Provided material:
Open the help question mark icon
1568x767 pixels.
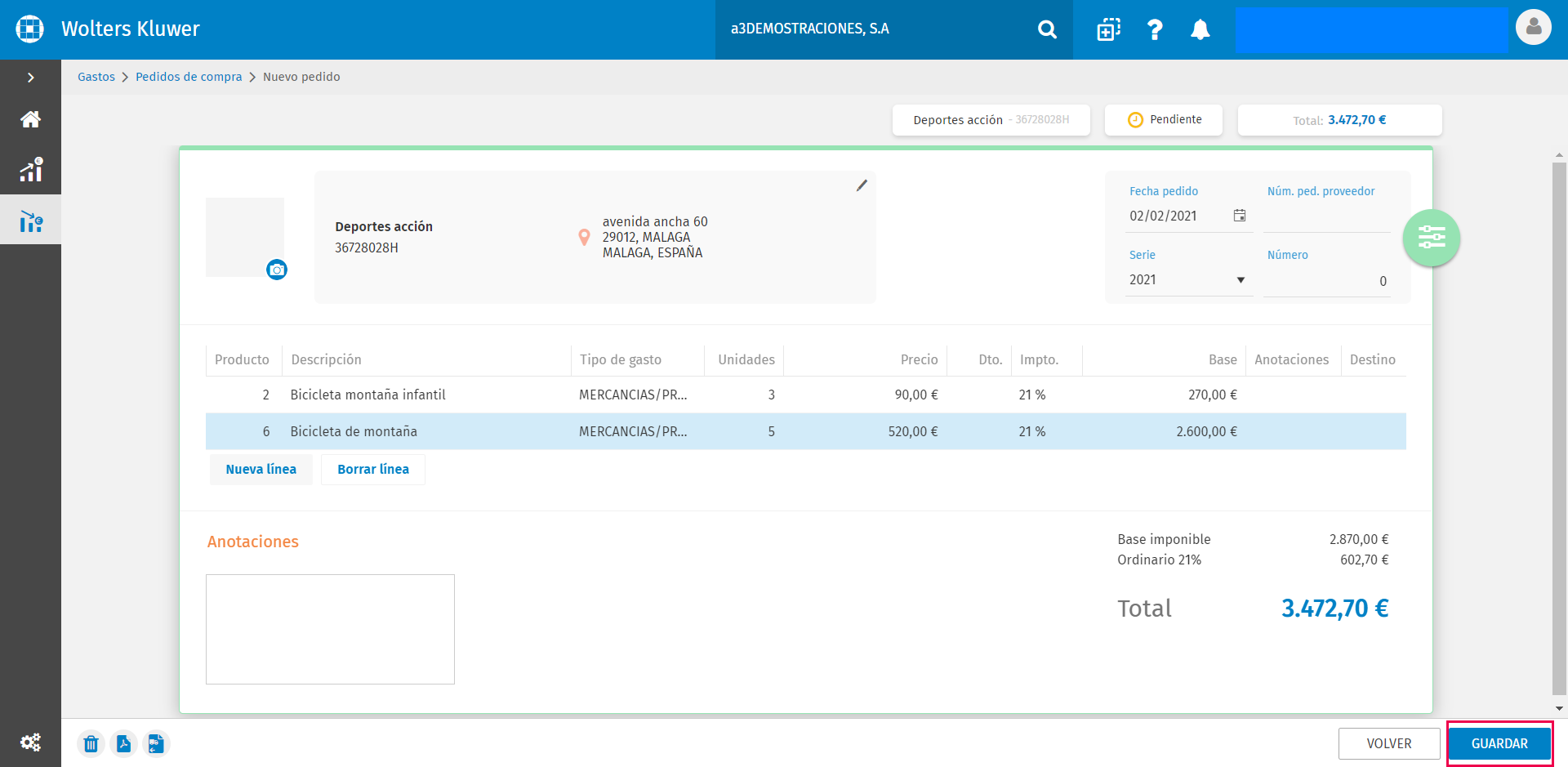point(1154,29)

...

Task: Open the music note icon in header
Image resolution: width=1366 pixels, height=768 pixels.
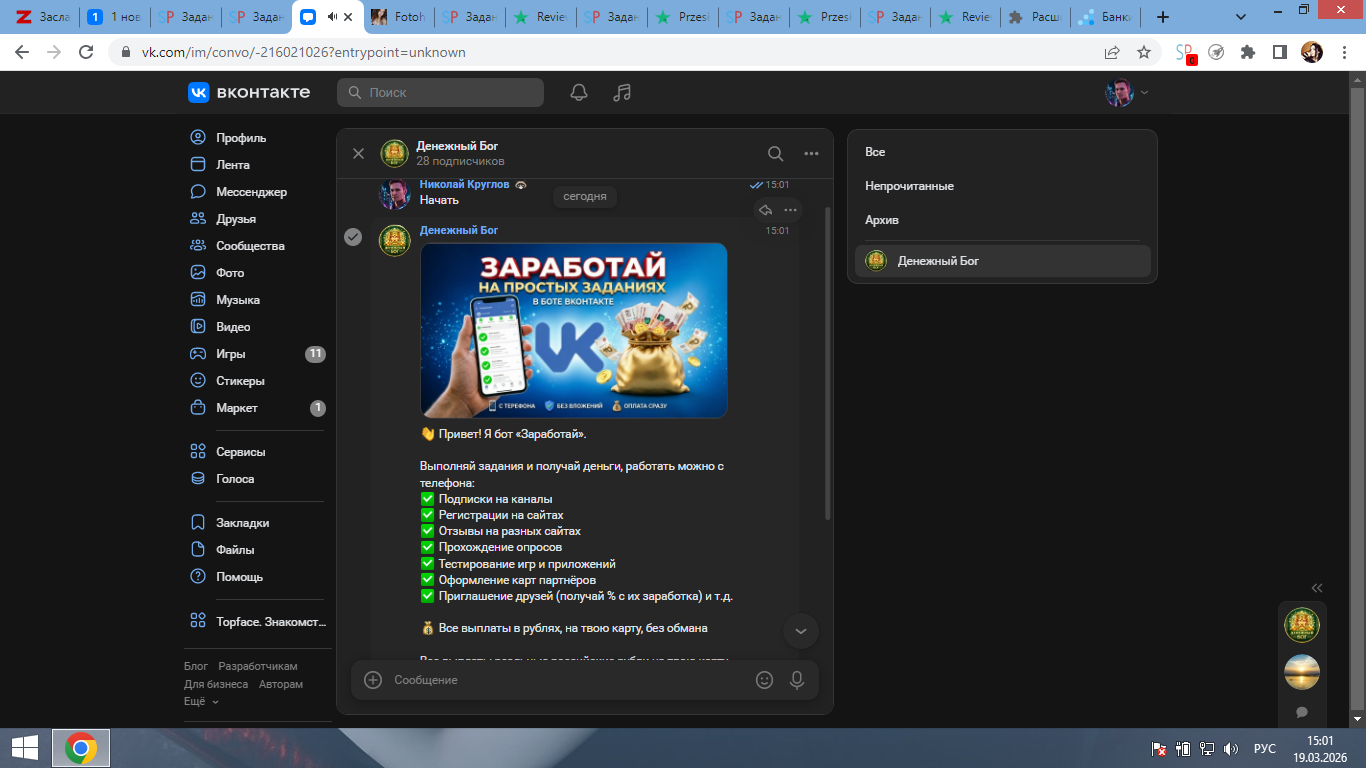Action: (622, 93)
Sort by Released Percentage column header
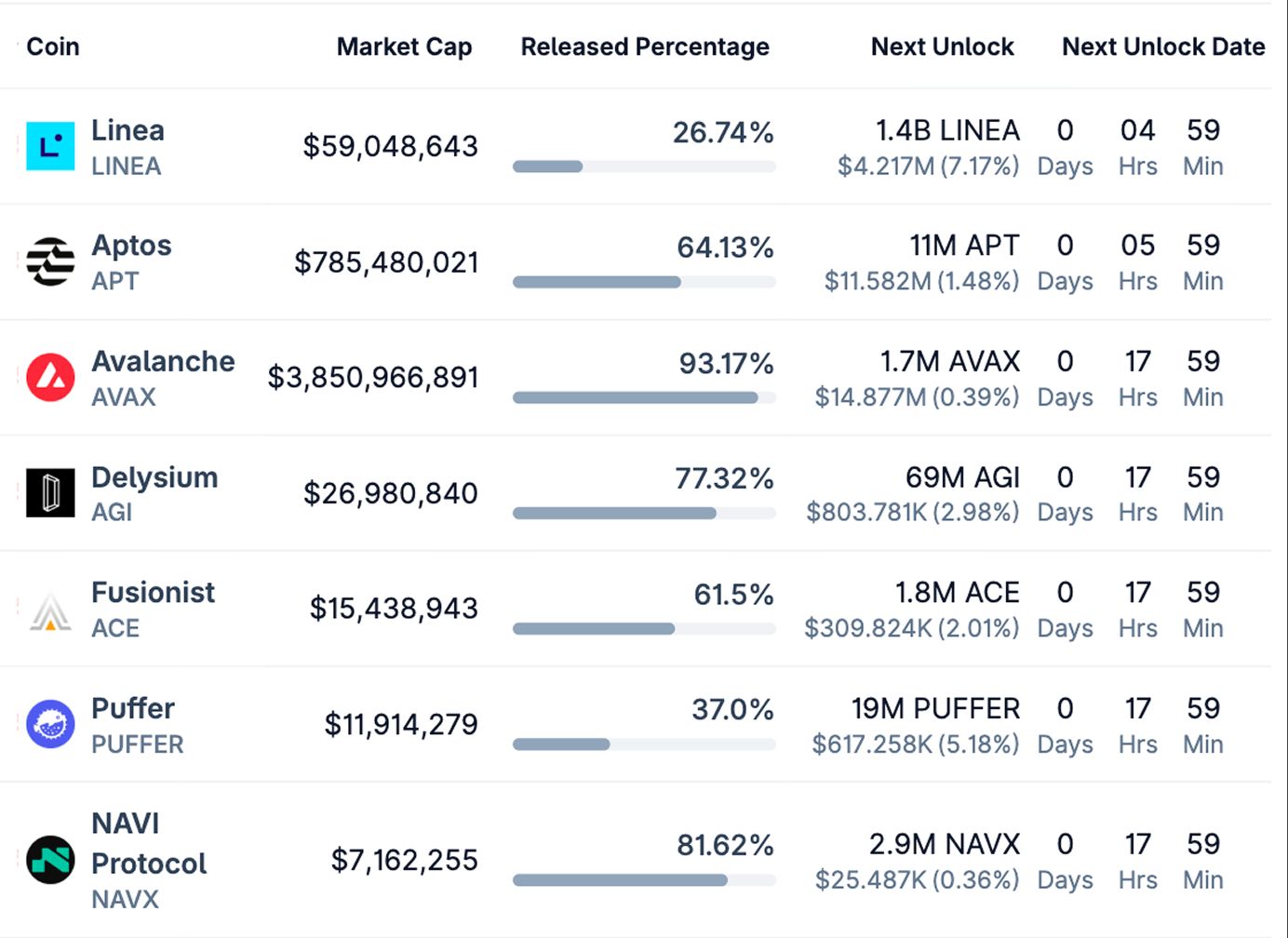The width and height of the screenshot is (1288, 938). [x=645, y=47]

Exercise objective: Starting with the line that contains "Open the help question mark icon" and going on through the line that contains "point(1154,29)", copy those lines of the listing word for word, leaving the pictures out of your answer.

Worked answer:
Open the help question mark icon
1568x767 pixels.
point(1154,29)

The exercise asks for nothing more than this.